VICTOIRE INGABIRE UMUHOZA, UNE OPPOSANTE GÊNANTE POUR LE REGIME RWANDAIS
Par LAURENT D'ERSU
La Croix du 5 février 2010
Arrivée au Rwanda en janvier pour être candidate à la présidentielle, Victoire Ingabire fait l’objet d’intimidations
Elle est un caillou dans la chaussure du président Paul Kagame. Victoire Ingabire, présidente d’une coalition d’opposition rwandaise, a été agressée mercredi alors qu’elle venait effectuer une démarche administrative à Kinyinya, au nord de Kigali. La responsable politique n’a pas été blessée, mais elle affirme s’être fait arracher son sac à main, contenant son passeport et la carte d’identité qui lui avait été délivrée la veille. En revanche, un de ses accompagnateurs a été roué de coups, lui « causant des contusions graves aux côtes et aux jambes », selon les Forces démocratiques unifiées (FDU).

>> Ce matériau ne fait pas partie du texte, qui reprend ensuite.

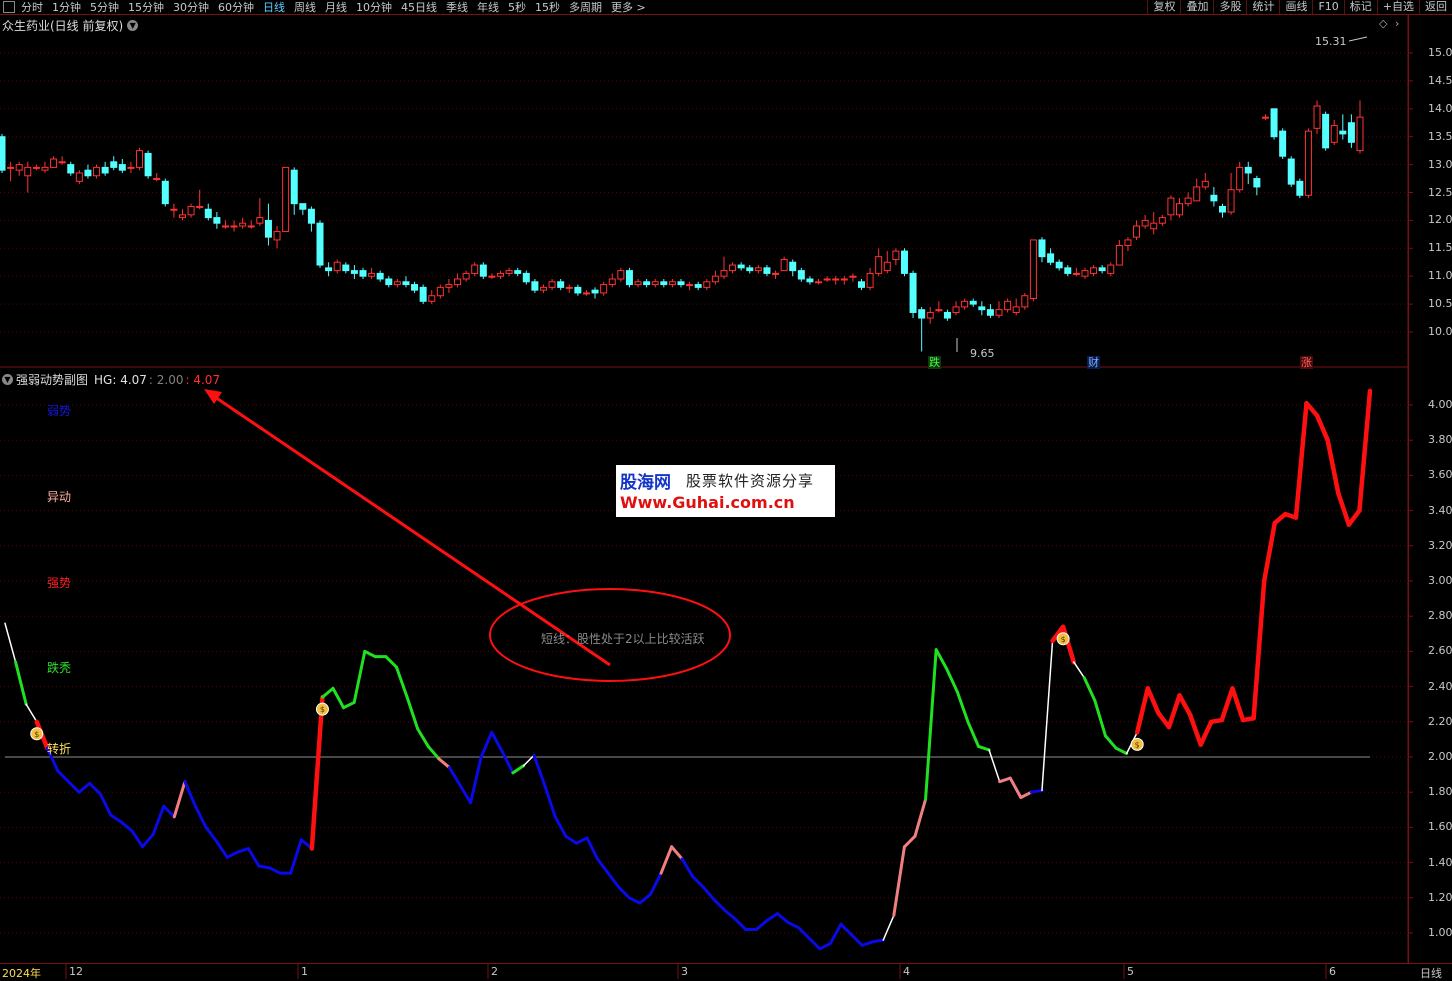  Describe the element at coordinates (1440, 792) in the screenshot. I see `indicator-tick-label: 1.80` at that location.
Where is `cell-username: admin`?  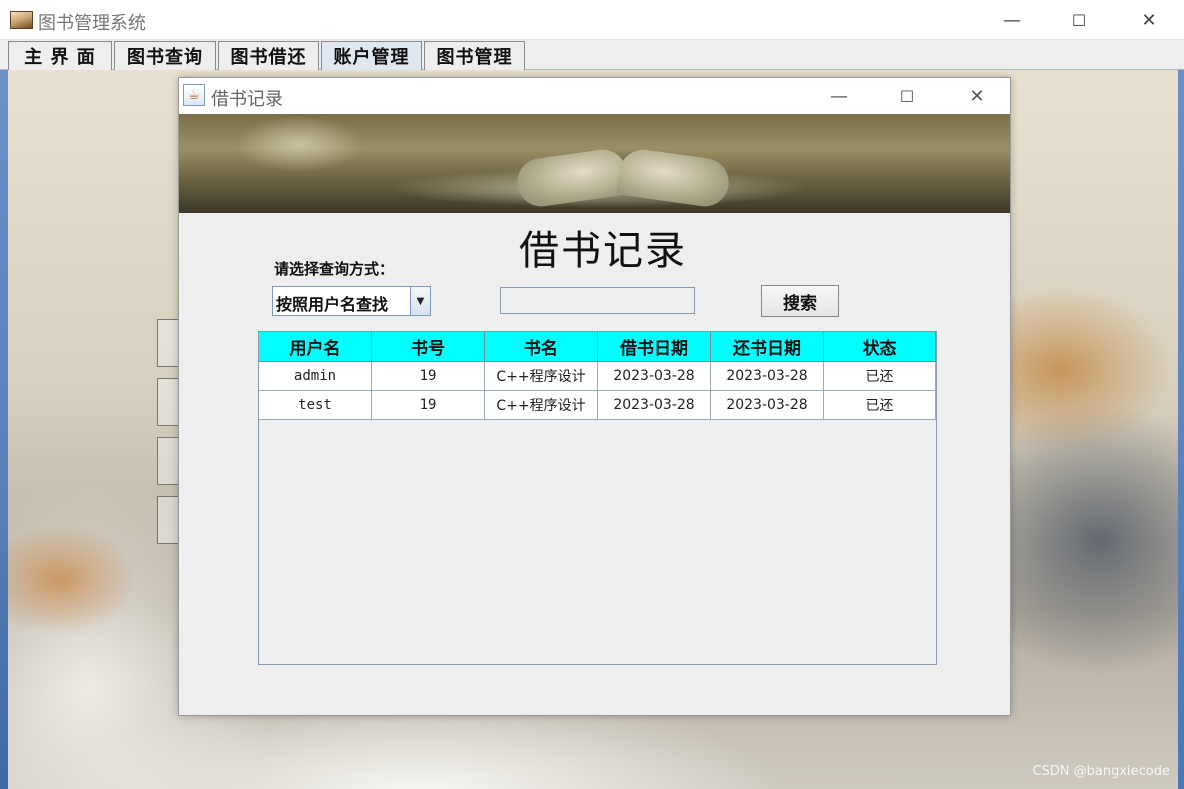 cell-username: admin is located at coordinates (316, 376).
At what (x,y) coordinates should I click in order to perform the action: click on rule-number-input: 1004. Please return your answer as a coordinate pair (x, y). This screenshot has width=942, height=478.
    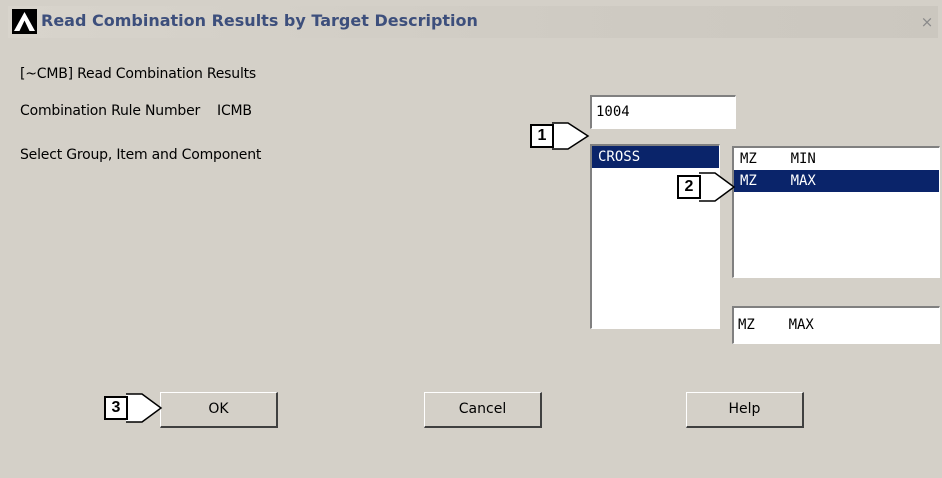
    Looking at the image, I should click on (663, 112).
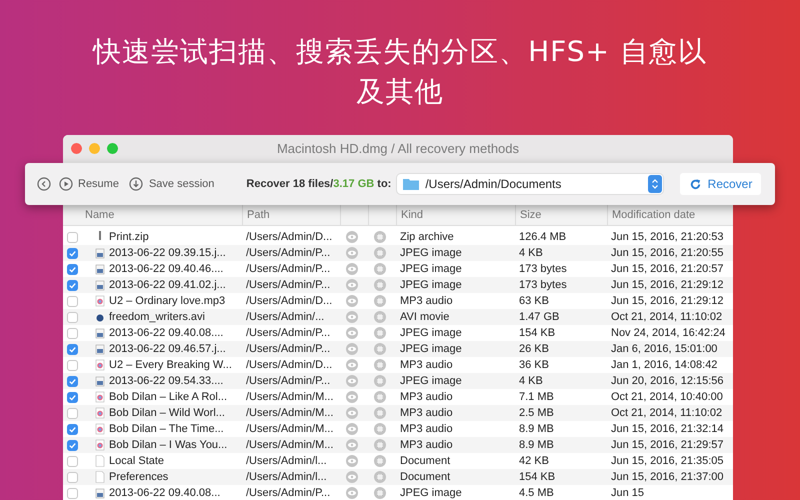 This screenshot has height=500, width=800. What do you see at coordinates (424, 317) in the screenshot?
I see `table-cell-text: AVI movie` at bounding box center [424, 317].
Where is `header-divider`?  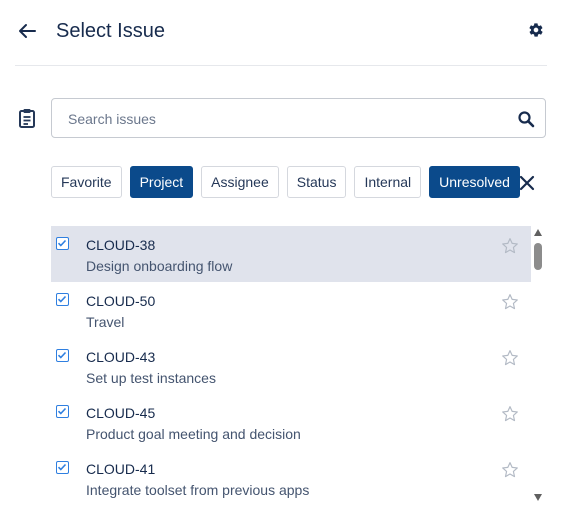 header-divider is located at coordinates (281, 66).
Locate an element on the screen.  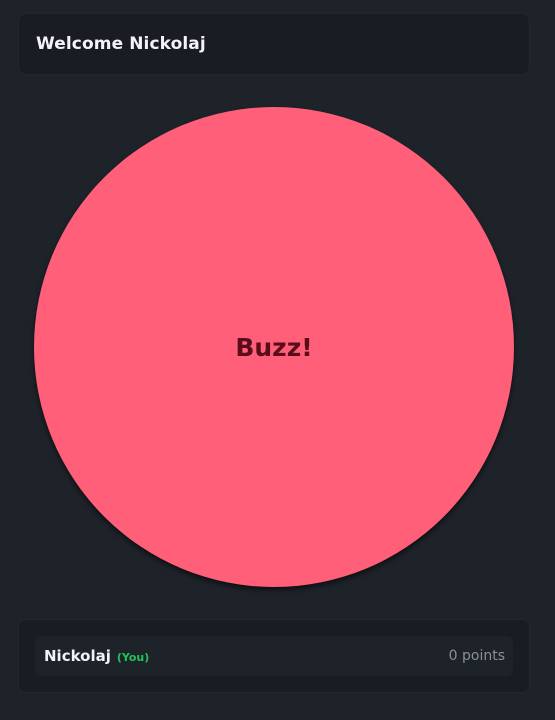
players-card: Nickolaj (You) 0 points is located at coordinates (274, 656).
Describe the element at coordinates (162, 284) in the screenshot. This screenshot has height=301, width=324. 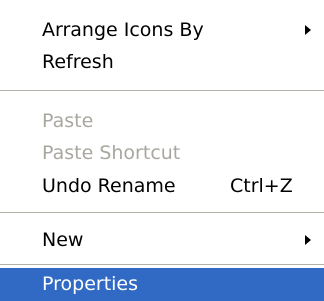
I see `menu-item-properties: Properties` at that location.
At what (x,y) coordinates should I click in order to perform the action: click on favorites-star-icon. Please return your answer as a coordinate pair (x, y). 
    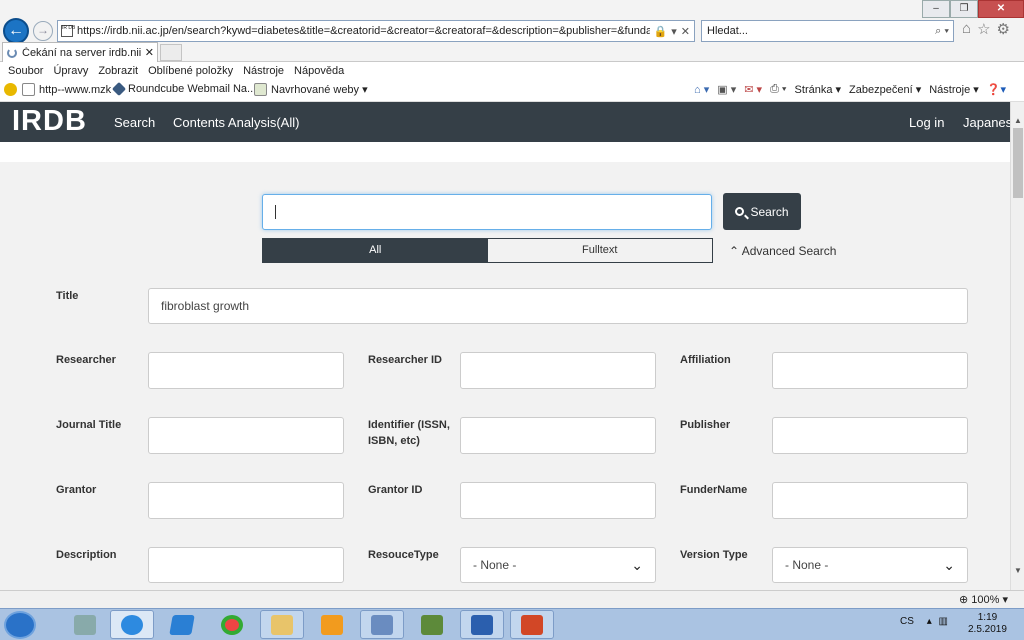
    Looking at the image, I should click on (12, 90).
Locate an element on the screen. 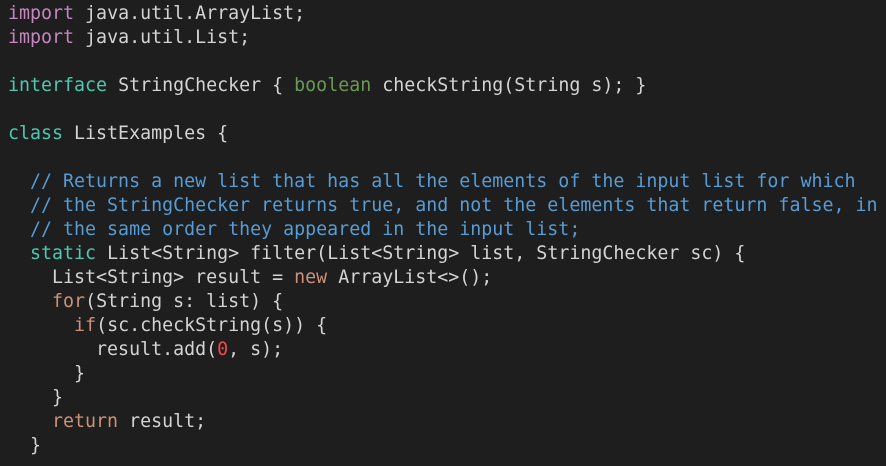 This screenshot has height=466, width=886. code-token: java.util.List; is located at coordinates (162, 38).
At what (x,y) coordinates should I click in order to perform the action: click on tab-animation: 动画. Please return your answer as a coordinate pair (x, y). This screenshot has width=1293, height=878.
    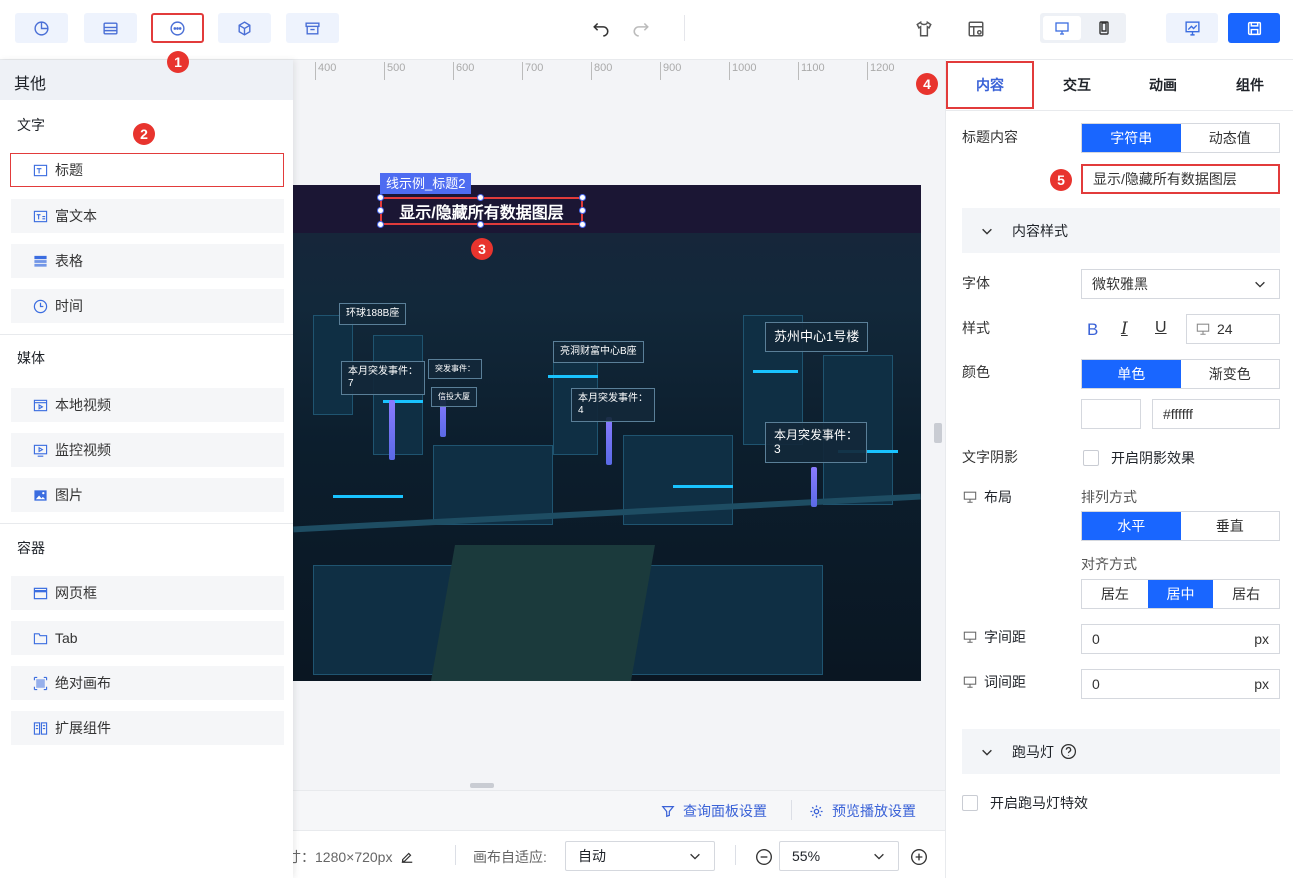
    Looking at the image, I should click on (1163, 85).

La coalition d’opposition a dénoncé « un acte imputable à l’État car organisé dans l’enceinte même des bâtiments de l’administration grâce à un guet-apens sciemment tendu par un officiel ». Le quotidien officiel rwandais, The New Times, a présenté l’incident comme une réaction spontanée de citoyens, contrariés que Victoire Ingabire les double dans la queue.
Un « harcèlement diffamatoire et incendiaire »
Le 22 janvier, celle qui souhaite être candidate à la présidentielle du 9 août avait dénoncé le « harcèlement diffamatoire et incendiaire » entretenu par la presse à son égard. Il faut dire que, dès son retour au Rwanda après seize ans d’exil, elle a brisé un tabou. Visitant le mémorial du génocide de Kigali, Victoire Ingabire a estimé qu’il honorait uniquement « les victimes tutsies du génocide » de 1994. « Il y a aussi des Hutus qui furent victimes de crimes contre l’humanité et de crimes de guerre, qui ne sont pas évoqués ni honorés ici », a-t-elle déclaré.
Aujourd’hui, les crimes commis à l’encontre de Hutus par le Front patriotique rwandais (FPR) après sa prise du pouvoir, au Rwanda et au Zaïre voisin (aujourd’hui RDCongo), restent un sujet brûlant.
D’où la réaction menaçante du gouvernement, par la voix du ministre de la sécurité intérieure : « Il n’y a personne qui soit au-dessus des lois et nous ne tolérons pas l’impunité, a déclaré Cheikh Moussa Fazil Harerimana. Si (Victoire Ingabire) croit que le fait d’espérer devenir candidate à la présidentielle lui donne le droit d’enfreindre la loi, alors elle s’est trompée d’endroit. »
Outre l’incident de mercredi, la candidate est soumise à des pressions : le 28 janvier, le gouvernement a fait savoir que sa mère avait été condamnée par contumace à trente ans de prison pour avoir participé au génocide, sans préciser la date ni le lieu de cette condamnation. À sept mois de la présidentielle, à laquelle la candidature du président Kagame fait peu de doute, Victoire Ingabire n’est pas au bout des embûches que le pouvoir lui réserve.